After yesterday’s moves in the Yen, the market is on high alert today for more intervention by the Japanese authorities after a massive amount of Yen selling knocked it from a 15 year high against the dollar. Comments overnight from Prime minister Kan suggested that further intervention could follow, repeating his pledge that the government will take decisive steps to counter the Yen rise when needed, and that rapid Yen moves would not be allowed. Despite this, the Yen continued to creep up against the dollar and euro.

The Fed and US treasury declined to comment on Japan’s currency intervention, however, Eurogroup Chairman Juncker said that unilateral currency intervention was not the appropriate way to deal with global imbalances. The US has a good deal of data due later today with PPI, Unemployment Claims, Philly Fed Manufacturing data and lastly a speech from Treasury Secretary Geithner to wrap it all up.

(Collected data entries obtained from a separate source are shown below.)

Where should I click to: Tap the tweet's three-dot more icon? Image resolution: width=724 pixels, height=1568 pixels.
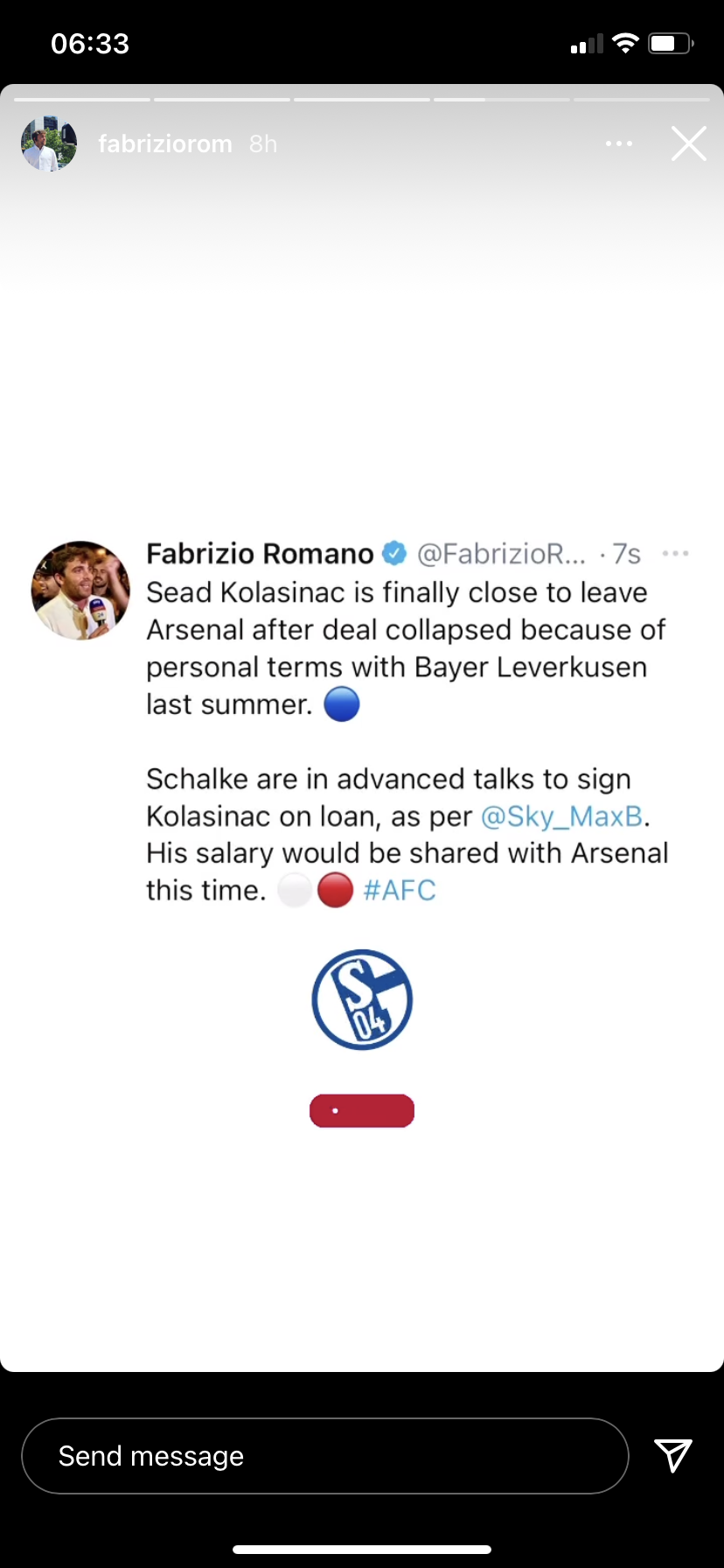[x=675, y=553]
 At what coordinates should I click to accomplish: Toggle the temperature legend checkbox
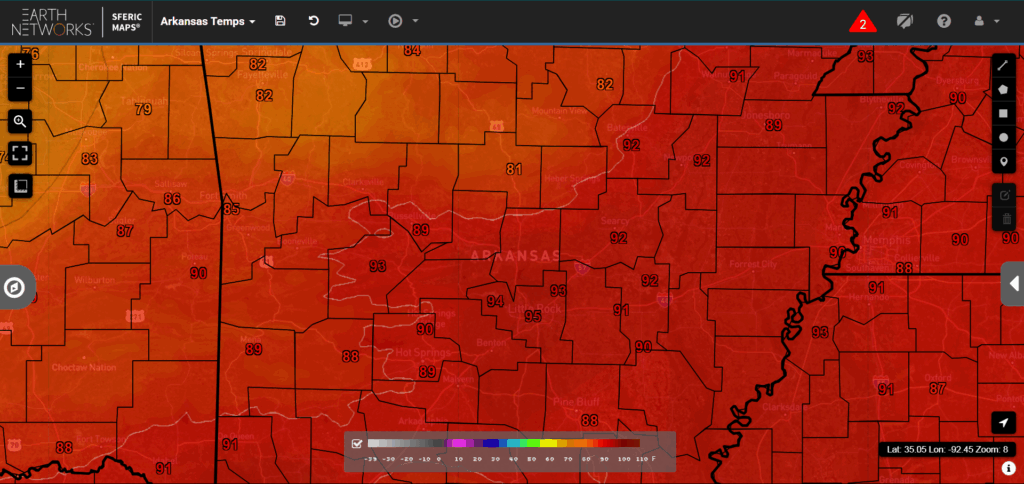point(357,443)
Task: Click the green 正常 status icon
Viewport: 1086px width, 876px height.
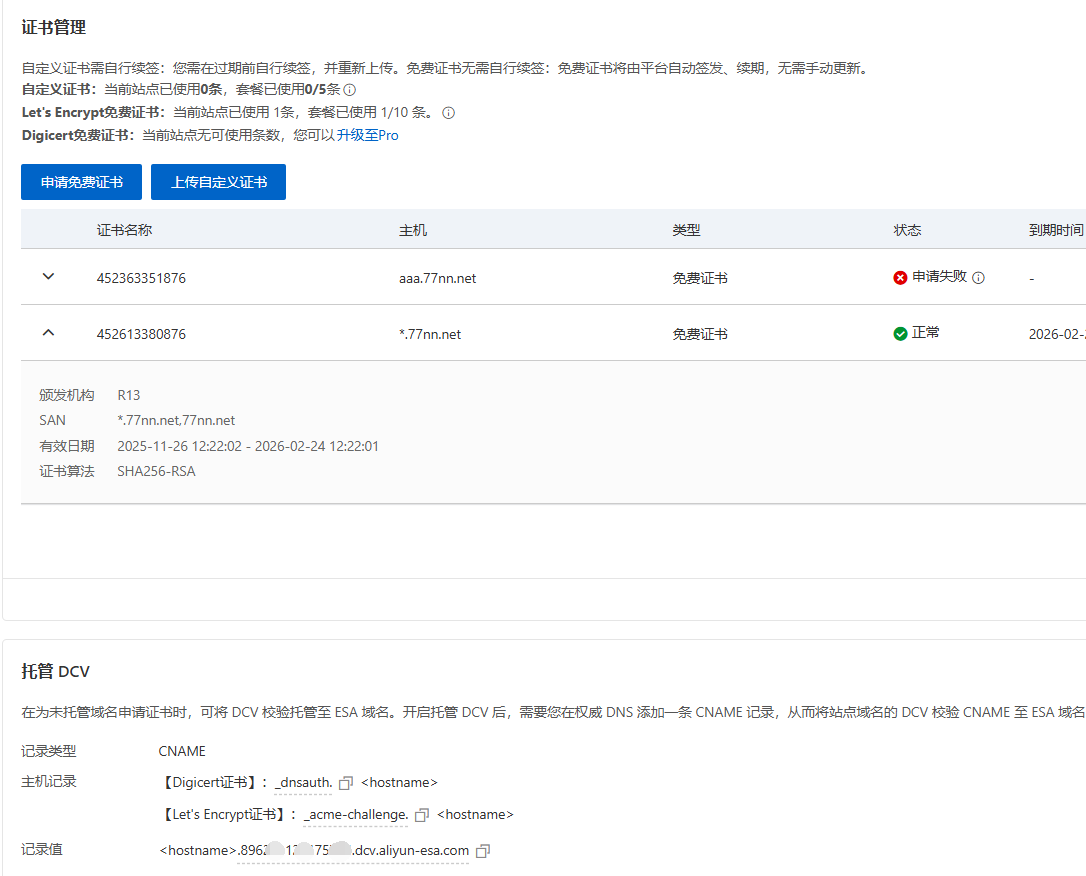Action: (900, 333)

Sterling has weakened against the Dollar and Euro as investors ran for cover following shocking retails sales figures released for August. Results showed a -0.5% MoM move against a forecast of +0.3% with the YoY figure showing just a 0.4% gain against a 2.0% expected increase. Meanwhile the UK claimant count rose last month by 2,300 which was the first increase since Jan of this year. However, the annual rate of growth in average earnings rose slightly in July, these increases are unlikely to be of any concern to the BOE as they are still considered relatively low and are unlikely to add to the UK’s current inflationary pressures.